Más de 700.000 pollos se faenan para consumo en la Argentina.
Más de 700.000 pollos se faenan para consumo en la Argentina.
CAMBIO DE HÁBITOS

Pollo y cerdo hacen pata ancha

Fuerte crecimiento en la producción y el consumo de carne aviar y porcina: la faena de pollos se duplicó en 15 años y se comen 20 kilos más por persona y el consumo de cerdo crece a una tasa del 10% anual desde hace cinco años.

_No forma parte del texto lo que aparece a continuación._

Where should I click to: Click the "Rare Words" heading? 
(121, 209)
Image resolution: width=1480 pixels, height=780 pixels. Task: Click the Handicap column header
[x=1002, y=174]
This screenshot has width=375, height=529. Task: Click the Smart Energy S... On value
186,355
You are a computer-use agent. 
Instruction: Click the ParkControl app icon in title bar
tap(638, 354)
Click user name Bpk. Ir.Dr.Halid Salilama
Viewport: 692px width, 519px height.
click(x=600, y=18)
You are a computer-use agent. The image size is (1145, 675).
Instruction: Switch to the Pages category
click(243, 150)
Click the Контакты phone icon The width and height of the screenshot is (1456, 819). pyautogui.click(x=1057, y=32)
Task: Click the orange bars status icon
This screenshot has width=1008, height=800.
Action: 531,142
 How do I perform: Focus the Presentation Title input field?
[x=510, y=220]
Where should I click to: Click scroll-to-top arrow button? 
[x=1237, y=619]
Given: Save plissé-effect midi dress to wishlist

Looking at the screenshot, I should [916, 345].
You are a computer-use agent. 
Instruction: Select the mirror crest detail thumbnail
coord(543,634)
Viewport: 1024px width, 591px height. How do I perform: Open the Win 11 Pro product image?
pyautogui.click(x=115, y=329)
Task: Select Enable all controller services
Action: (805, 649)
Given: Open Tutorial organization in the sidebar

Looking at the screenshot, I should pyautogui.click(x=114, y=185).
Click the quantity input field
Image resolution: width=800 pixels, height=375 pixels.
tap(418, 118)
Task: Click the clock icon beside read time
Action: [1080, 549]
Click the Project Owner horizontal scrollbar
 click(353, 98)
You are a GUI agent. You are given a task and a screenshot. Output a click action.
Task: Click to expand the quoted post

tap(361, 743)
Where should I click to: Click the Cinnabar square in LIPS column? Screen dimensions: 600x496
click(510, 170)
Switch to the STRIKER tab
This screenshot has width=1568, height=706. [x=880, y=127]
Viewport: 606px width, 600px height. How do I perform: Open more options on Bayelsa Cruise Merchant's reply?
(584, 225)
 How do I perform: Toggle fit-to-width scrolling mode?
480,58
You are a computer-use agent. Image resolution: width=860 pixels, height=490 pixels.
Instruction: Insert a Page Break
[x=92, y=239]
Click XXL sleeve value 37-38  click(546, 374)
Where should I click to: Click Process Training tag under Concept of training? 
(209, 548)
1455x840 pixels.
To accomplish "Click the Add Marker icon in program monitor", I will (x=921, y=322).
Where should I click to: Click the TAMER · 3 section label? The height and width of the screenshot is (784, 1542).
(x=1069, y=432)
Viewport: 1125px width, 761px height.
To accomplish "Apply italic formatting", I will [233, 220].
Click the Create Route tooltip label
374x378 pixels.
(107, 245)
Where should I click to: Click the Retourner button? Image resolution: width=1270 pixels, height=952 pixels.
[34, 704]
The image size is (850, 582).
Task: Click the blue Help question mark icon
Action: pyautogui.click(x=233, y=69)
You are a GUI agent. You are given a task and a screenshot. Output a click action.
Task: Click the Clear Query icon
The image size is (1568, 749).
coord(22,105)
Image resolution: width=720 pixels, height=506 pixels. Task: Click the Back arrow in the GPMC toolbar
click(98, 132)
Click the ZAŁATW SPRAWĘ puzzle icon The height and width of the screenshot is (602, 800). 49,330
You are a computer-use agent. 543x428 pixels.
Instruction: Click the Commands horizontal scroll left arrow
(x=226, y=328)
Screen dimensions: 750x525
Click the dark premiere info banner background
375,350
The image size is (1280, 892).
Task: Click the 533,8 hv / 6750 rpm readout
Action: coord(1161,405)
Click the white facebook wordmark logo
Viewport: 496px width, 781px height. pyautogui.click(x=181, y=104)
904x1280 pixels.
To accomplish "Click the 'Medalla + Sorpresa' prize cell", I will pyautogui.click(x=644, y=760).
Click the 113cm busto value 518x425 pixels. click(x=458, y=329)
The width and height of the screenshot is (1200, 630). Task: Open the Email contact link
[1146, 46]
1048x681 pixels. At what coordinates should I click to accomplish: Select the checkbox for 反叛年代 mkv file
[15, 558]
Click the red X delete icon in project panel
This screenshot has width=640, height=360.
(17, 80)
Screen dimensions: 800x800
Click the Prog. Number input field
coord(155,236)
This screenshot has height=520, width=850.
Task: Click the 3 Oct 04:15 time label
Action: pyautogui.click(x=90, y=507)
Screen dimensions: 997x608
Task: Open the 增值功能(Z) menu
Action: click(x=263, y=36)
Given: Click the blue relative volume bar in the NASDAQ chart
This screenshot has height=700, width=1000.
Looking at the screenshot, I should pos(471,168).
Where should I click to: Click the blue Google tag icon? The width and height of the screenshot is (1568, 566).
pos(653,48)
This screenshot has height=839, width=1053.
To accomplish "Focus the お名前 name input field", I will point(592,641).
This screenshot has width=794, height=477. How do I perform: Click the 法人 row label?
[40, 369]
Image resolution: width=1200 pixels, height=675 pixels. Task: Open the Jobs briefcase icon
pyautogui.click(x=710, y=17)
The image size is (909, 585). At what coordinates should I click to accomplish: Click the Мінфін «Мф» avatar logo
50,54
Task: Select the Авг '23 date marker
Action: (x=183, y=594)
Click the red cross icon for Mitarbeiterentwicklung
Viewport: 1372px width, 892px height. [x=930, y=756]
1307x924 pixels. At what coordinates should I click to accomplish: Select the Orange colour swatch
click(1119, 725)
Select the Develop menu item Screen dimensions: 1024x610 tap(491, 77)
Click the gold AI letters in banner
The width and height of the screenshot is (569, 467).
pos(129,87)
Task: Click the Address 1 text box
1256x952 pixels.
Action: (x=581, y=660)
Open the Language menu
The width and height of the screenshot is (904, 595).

La ecuación del consumo de carnes en la Argentina, que siempre se caracterizó por el fuerte protagonismo de los cortes vacunos, comienza a equilibrarse. Los argentinos ya comen más de 45 kilos anuales de pollo por habitante y 14 kilos de matambre, costillitas, pechito, tapa y bondiolas de cerdo.
Sumados, estos dos tipos de carne llegan casi a los 60 kilos anuales por habitante y “en combo” tienen una demanda similar a los bifes, la carne picada y el asado. Durante el 2017 se consumieron 58 kilos de cortes vacunos por persona, según las estadísticas del Instituto de Promoción de la Carne Vacuna Argentina.

El pollo levanta vuelo

Al analizar la producción y la demanda de carne de pollo, el crecimiento es muy significativo. En el 2000 se faenaban 348.384 cabezas y en el 2016 -último año con cifras consolidadas- el volumen procesado se duplicó y superó los 700.000 animales, de acuerdo con los datos del Ministerio de Agroindustria.
Hace 15 años, el consumo per cápita de pata, pechuga y muslo oscilaba cerca de los 25 kilos por habitante y ahora supera los 45 kilos por persona. En la tendencia influyó, a finales de la década pasada, la fuerte reducción del rodeo bovino: entre 2008 y 2010 se perdieron diez millones de cabezas por la sequía y las intervenciones del Gobierno anterior en la comercialización de carne.
Entre 2010 y 2011, el consumo de pollo creció 5 kilos y al año siguiente superó la barrera de los 40 kilos anuales por habitante. En cambio, la carne vacuna se replegó de los más de 70 kilos que cada argentino comía a mediados de la década pasada, a oscilar entre los 55 y 60 kilos, incluso con pisos más bajos en algunos momentos.
Pero la producción de carne de pollo enfrentó algunas dificultades en los últimos cuatro años, inclusive con reclamos de parte de los productores asociados a las empresas de faena por el precio que pagaban por cada kilo de pollo vivo. Esas tensiones se reflejan en el volumen procesado: en el 2012 se habían faenado más de 734.000 pollos y en el 2017 30.000 aves menos (una caída del 4%).
Más del 40% de las granjas avícolas se concentran en la provincia de Entre Ríos. En orden de importancia después viene Buenos Aires -la otra gran provincia productora, con más del 30% de los establecimientos-, y luego siguen Santa Fe y Córdoba.



La culpa es del chancho

En el caso del cerdo, el año pasado la faena trepó hasta las 6,7 millones de cabezas, con un aumento del 7,3% en comparación con el 2016, de acuerdo con los registros del Ministerio de Agroindustria y el consumo trepó a 14 kilos por persona.
Un punto sensible para los productores son las importaciones, ante el temor de que puedan ingresar enfermedades que compliquen el estatus sanitario. En el 2017 crecieron un 31% y totalizaron 46.010 toneladas (equivalentes res con hueso). Las exportaciones también se incrementaron un 56%, pero tienen un volumen muy inferior (algo más de 3.500 toneladas) a lo que se importa, que sobre todo utilizan las fábricas de embutidos y chacinados.
Un estudio de Coninagro, que analizó la coyuntura del sector porcino, destaca que en los últimos cinco años el consumo de este tipo de carne, que es la más demandada a nivel global, se incrementó a una tasa del 10% anual en el país.
En las granjas porcinas, el ritmo de engorde y procesamiento se disparó. “En la Argentina se duplicó la producción de carne de cerdo en el transcurso de los últimos siete años, al pasar de 280.000 toneladas en 2010 a 565.000 toneladas estimadas para 2017”, precisa el informe de Coninagro.
El 70% del stock porcino se concentra en las provincias de Buenos Aires, Córdoba, Santa Fe y Entre Ríos, en la región central del país. En esta tendencia tiene un peso central la cercanía con la zona maicera, ya que el cereal es el principal insumo de la ración de engorde. En los últimos años, también se instalaron granjas importantes en el centro de Chaco, noreste de La Pampa, centro de San Luis, Salta y Formosa.